All diese Verschiebungen und Deformationen inszeniert Otto de Kat auf wohltuend dezente Weise, wie auch der Nationalsozialismus selbst als eine ganzheitliche Bedrohung erscheint. Auf die konkrete Manifestation in reißerischen Einzelszenen verzichtet „Julia“: Dieser subtile Roman ist kein Kopfkino, sondern ein psychologisch packendes Nachtstück, das sich nicht scheut, große Begriffe wie „Seele“ zu verwenden (an deren Existenz zu glauben der philosophisch geschulte Dudok zunächst nicht gewillt ist), ohne pathetisch zu werden.

Kern des Romans ist die Analogie zwischen Dudoks privater Schuld (durch Versäumnis) und der der Mehrheit der Deutschen gegenüber dem Nationalsozialismus (durch Ignoranz, Untätigkeit).

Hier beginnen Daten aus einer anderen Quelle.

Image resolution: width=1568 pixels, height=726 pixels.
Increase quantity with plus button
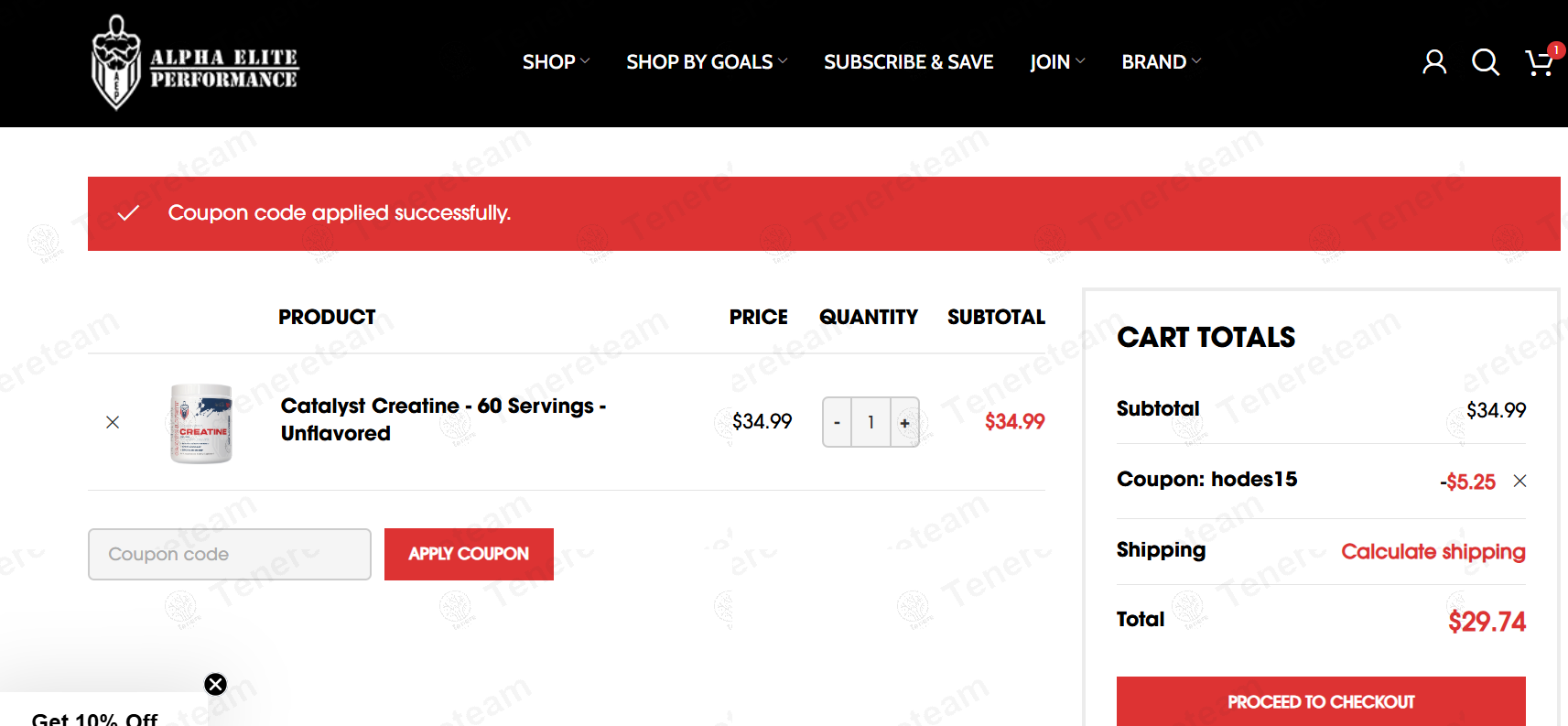[904, 422]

Insofern ist „Julia“ nicht nur ein Roman über verpasste Gelegenheiten, sondern auch der so gewagte wie gelungene Versuch, aus der Außenansicht ein deutsches Buch und ein Buch über Deutschland zu schreiben. De Kats Stärke ist dabei wie stets eine durchaus nicht außerliterarische Begabung – man könnte sie Menschlichkeit nennen.

— Otto de Kat: Julia.

Roman. Aus dem Niederländischen von

Andreas Ecke. Insel Verlag, Berlin 2010, 168 Seiten, 19,80 €.